Intrapersonal communication can encompass:

  • Sense-making e.g. interpreting maps, texts, signs, and symbols
  • Interpreting non-verbal communication e.g. gestures, eye contact
  • Communication between body parts; e.g. "My stomach is telling me it's time for lunch."
  • Day-dreaming
  • Nocturnal dreaming
  • And many others...

Do you think you have enough mental discipline for intrapersonal communication activities? Okay, try this:

  1. Set a timer or alarm for 10 minutes. Sit down and do nothing.
  2. Reacting endlessly to the pleasant or unpleasant feelings, the mind grows more unmanageable and controlling of your attention. It's as if the mind has a mind of its own!
  3. With this loss of control comes anxiety and fear.

That is where intrapersonal communication activities can be extremely effective. There are hundreds of courses and books on mental discipline that can help you create the process you need to structure your thoughts. However, below are some intrapersonal activities that will help you slow down and control your mind.

  1. When feeling anxious or nervous: Breathe! Slow down breathing, take deep breaths and exhale as slowly as possible.
  2. Concentrate and focus on one item then slowly and deliberately move to another.
  3. Close your eyes and think about your body. Not how it looks, but how it feels. Mentally search your entire body SLOWLY. Where are you tense? This takes practice, but within a short amount of time, you will become more aware, or ‘tuned’, to your body. Consciously relax any body parts that feel tense.
  4. Set a timer or alarm for a specified amount of time, i.e. 5, 10, 15 or 20 minutes. Pick one topic and think ONLY about that topic. Note when your mind begins to wander and bring it back to the topic. I can almost guarantee the first time you do it you will spend more time thinking about how much time is left!

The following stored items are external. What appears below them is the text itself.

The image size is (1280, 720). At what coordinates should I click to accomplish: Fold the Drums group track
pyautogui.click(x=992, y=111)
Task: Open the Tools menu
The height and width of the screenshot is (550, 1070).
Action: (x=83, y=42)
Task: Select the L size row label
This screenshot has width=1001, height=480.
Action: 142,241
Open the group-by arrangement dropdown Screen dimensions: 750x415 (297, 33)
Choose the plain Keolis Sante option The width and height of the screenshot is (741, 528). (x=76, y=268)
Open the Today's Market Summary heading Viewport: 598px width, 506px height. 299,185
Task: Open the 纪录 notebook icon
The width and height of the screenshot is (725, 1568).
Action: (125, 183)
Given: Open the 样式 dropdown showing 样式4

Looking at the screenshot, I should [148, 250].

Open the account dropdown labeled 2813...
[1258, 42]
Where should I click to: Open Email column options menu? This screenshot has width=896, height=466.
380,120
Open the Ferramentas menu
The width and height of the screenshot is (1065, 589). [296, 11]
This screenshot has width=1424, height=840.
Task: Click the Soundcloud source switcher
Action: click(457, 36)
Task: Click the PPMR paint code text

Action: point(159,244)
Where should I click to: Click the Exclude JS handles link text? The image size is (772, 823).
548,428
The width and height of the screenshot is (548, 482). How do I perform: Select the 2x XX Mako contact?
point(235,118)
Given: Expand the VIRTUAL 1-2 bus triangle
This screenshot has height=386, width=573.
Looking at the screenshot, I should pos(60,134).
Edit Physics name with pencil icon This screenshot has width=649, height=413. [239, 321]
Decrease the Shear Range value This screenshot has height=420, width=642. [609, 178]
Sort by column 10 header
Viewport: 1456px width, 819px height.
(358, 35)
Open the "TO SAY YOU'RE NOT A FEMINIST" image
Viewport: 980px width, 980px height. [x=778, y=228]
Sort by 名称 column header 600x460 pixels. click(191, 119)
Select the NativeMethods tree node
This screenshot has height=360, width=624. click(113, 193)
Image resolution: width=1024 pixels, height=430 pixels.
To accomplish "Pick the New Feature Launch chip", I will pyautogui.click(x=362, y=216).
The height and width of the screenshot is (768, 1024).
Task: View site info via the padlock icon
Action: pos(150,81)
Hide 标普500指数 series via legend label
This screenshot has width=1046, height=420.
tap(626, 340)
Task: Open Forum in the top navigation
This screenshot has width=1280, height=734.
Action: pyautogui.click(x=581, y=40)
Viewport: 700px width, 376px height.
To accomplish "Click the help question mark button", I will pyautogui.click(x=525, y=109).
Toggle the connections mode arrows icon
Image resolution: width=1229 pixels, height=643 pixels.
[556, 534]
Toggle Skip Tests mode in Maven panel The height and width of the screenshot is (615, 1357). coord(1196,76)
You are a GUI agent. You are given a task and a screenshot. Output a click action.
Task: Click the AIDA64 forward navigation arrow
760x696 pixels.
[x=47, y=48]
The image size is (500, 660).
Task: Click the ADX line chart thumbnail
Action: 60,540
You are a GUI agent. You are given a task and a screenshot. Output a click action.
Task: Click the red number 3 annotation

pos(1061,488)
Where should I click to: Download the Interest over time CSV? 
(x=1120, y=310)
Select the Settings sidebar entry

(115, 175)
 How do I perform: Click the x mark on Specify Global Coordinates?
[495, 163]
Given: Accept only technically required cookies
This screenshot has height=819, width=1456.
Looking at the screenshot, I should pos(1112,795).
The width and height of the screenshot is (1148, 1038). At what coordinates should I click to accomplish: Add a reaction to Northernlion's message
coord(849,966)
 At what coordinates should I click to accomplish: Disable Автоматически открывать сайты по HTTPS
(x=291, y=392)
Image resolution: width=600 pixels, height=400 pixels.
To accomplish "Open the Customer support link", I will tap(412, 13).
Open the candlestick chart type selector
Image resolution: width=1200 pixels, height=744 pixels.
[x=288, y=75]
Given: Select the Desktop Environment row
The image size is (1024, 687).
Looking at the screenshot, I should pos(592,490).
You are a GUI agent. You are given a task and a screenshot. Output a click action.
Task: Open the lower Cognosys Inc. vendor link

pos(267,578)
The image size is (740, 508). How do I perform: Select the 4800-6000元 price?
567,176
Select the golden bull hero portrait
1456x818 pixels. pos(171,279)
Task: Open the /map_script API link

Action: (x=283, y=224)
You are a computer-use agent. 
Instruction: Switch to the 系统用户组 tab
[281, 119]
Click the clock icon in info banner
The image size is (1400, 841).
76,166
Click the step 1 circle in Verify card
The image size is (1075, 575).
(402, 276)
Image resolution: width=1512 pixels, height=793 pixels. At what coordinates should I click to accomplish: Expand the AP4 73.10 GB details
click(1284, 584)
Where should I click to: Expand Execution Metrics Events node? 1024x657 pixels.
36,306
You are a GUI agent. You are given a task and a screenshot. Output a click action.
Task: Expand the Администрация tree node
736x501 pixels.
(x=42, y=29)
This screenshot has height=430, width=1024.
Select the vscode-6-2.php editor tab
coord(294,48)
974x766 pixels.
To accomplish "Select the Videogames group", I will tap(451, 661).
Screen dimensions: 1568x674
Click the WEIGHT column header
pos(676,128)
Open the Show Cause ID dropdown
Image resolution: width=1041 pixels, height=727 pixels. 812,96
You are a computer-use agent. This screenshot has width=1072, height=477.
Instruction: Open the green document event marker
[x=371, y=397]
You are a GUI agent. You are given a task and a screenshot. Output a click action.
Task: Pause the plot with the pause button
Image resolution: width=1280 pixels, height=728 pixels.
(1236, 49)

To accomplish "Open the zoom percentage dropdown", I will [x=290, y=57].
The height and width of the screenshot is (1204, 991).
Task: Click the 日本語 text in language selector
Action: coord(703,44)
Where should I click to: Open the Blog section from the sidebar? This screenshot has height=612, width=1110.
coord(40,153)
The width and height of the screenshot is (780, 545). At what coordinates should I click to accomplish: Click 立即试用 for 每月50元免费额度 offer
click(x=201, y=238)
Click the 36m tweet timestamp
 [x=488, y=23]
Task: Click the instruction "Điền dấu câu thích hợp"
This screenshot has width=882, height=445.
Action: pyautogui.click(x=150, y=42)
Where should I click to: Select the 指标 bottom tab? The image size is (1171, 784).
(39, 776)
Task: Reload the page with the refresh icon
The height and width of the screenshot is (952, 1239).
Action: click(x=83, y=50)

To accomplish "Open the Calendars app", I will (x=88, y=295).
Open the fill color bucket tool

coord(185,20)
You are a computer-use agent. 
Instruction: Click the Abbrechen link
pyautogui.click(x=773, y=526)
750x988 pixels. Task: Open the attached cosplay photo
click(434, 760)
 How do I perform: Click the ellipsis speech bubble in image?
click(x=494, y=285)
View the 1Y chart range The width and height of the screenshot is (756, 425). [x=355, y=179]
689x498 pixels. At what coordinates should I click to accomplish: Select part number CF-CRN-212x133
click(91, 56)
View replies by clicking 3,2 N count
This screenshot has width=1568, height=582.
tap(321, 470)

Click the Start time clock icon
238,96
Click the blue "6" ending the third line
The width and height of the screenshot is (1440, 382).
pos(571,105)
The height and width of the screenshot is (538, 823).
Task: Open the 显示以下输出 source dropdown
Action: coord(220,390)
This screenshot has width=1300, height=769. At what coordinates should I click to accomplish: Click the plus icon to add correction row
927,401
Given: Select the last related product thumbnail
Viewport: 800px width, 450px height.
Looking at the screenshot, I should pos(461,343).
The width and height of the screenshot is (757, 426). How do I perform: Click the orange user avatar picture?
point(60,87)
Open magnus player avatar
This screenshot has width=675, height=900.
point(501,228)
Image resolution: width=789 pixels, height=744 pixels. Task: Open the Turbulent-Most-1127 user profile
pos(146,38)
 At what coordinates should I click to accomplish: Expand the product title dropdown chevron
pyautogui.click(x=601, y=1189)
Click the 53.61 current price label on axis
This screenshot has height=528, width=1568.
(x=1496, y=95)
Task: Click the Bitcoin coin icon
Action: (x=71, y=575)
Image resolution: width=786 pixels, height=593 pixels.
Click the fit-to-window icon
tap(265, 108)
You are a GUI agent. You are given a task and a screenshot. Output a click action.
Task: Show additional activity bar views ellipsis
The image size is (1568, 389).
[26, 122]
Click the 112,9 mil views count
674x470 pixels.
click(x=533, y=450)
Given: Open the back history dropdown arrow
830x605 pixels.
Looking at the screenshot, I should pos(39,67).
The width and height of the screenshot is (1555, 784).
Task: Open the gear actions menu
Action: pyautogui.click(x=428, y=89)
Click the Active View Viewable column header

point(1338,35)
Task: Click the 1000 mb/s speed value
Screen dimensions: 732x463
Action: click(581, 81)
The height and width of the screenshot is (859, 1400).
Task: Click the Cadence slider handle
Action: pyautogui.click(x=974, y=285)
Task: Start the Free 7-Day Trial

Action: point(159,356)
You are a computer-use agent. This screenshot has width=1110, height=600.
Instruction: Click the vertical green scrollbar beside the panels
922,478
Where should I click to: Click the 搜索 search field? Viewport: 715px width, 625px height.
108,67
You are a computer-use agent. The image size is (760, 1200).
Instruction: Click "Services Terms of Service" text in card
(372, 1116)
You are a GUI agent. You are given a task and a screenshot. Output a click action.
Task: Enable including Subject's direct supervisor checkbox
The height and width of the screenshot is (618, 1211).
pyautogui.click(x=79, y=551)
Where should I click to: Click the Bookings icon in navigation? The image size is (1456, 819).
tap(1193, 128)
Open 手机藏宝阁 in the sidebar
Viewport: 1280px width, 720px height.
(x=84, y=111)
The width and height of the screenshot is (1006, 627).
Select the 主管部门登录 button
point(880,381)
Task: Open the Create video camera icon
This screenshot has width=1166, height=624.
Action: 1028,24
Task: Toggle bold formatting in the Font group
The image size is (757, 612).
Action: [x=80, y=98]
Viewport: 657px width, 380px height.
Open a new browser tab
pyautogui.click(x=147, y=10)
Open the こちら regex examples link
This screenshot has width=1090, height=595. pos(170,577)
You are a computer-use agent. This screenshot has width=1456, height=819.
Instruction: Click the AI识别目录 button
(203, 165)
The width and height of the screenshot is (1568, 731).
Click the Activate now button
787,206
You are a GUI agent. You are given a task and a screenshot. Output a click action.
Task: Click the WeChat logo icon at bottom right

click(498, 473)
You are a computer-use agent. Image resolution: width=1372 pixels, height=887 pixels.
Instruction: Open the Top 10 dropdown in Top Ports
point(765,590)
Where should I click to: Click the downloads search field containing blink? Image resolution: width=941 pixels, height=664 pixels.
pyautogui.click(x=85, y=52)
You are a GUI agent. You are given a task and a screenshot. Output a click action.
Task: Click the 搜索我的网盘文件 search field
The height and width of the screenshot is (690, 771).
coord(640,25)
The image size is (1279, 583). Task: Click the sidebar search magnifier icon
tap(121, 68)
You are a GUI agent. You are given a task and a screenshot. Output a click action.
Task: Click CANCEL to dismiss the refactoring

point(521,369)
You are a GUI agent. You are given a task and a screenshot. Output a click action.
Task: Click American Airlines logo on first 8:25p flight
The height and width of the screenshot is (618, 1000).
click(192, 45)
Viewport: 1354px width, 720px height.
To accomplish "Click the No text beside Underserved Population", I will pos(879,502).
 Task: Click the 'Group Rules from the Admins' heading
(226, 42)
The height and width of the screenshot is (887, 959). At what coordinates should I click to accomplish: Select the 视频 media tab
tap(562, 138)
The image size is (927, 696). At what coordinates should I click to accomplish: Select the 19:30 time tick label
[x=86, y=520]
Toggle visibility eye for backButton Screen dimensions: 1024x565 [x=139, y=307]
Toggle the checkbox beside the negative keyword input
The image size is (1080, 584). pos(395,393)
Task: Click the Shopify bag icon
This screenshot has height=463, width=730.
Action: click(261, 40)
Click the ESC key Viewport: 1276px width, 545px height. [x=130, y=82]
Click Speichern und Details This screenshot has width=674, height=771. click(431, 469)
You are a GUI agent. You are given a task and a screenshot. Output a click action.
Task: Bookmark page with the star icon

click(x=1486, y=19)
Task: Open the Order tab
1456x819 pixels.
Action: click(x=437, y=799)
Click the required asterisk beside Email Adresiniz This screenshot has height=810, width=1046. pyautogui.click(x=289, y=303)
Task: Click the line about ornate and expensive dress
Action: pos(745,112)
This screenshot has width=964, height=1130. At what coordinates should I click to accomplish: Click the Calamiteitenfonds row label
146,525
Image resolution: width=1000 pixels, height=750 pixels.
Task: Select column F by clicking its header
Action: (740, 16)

If you are still looking for more assistance with intrapersonal communication, one of our personal or executive coaches may be what you are looking for. Several coaches are carefully selected depending upon your background and then you select the coach you would like to work with. Our customers have had tremendous success using this service.

Please call one of our representatives for more information on intrapersonal activities, or to inquire about a personal coach.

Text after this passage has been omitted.